Segundo a conselheira tutelar Everli Safanelli, o casal optou por uma guarda compartilhada, mas não havia um diálogo entre os pais de Evelyn, o que acabava inviabilizado o convívio entre os pais e a menina.
“Ele usava a criança porque não concordava com essa separação. Ele alegou que a Franciele saiu de casa e não tinha condições de manter a menina no apartamento que alugou. Por isso, ele mantinha a menina junto dele. Mas o Conselho Tutelar sempre orientou que essa guarda deveria ficar com o pai e com a mãe”, explica.
Franciele foi chamada até o Conselho Tutelar e acabou apresentando uma versão diferente dos fatos. Ela afirmou que Ubiratan não deixava ter contato com a menina. Então, os pais foram chamados junto com Evelyn para verificar a situação de acusação mútua entre os dois.
“Foram feitas várias conversas. O Conselho Tutelar tentou alertar os dois de que não estava dando certo a guarda compartilhada e que procurassem novamente ajuda jurídica para fazer a guarda unilateral, que um ficasse com a guarda e ficassem prescritas visitas aos fins de semana”, conta.
Diante da situação, foi dado o encaminhamento da família para o Creas, pois havia a situação da alienação parental de ambas as partes. Porém, o casal continuava a ter discussões e a formular boletins de ocorrência.

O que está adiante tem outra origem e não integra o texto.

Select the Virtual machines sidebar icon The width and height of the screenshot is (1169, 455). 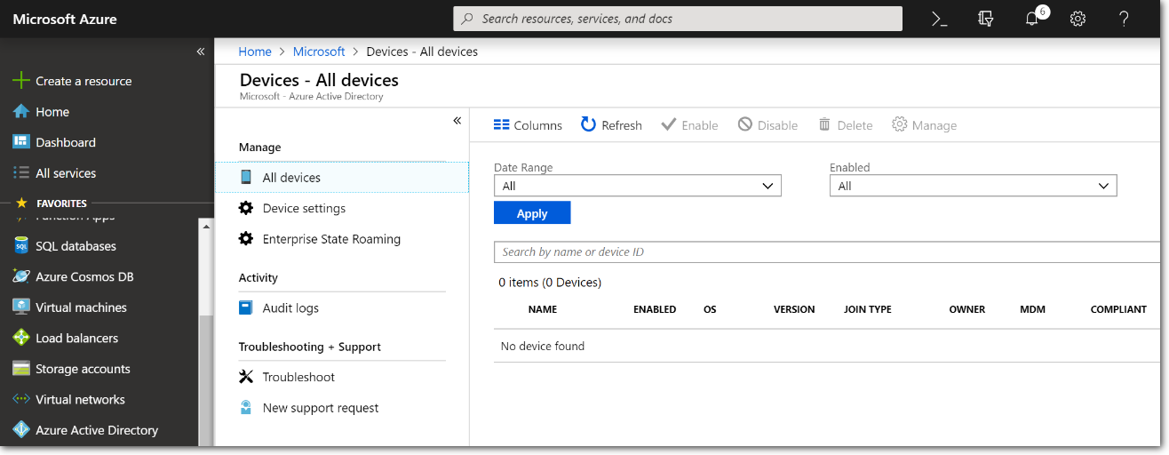coord(21,307)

“Conversando com a equipe técnica do Creas, nós achamos melhor enviar um relatório para o Ministério Público. Faz 15 dias que mandamos esse relatório para que o Ministério Público responsabilizasse esse pai e essa mãe. No caso, não deu nem tempo”, afirma Everli.

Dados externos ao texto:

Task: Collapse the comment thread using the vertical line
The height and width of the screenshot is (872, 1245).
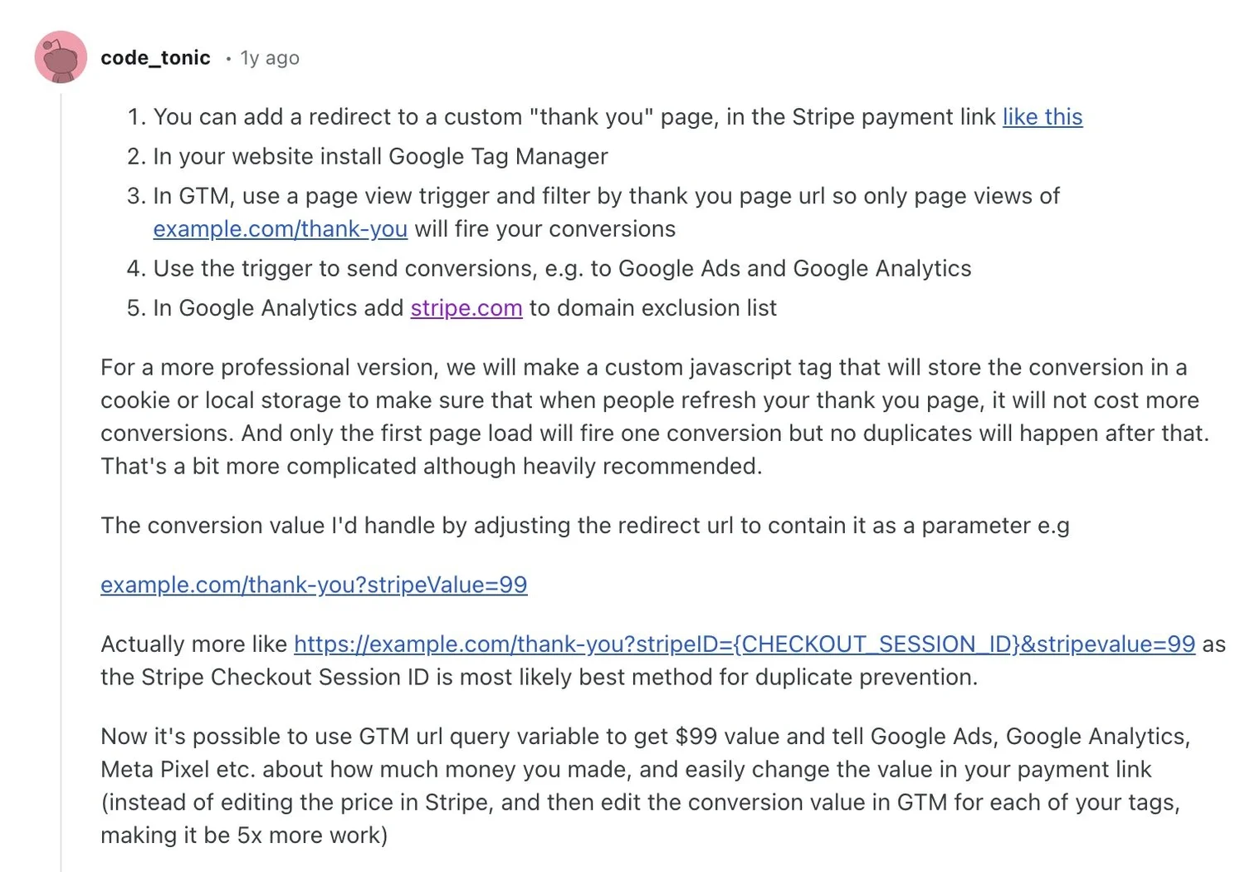Action: click(x=61, y=482)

“Na quinta, uma outra conselheira tutelar falou com ela. Ela disse que fazia 30 dias que o Ubiratan estava com a menina e não deixava ver ela. A orientação foi de ir até a casa e buscar a filha. Se ele não entregasse a menina, era para ligar para PM e chamar o Conselho Tutelar, porque nós iríamos até lá. Só que a ligação não veio”, completa.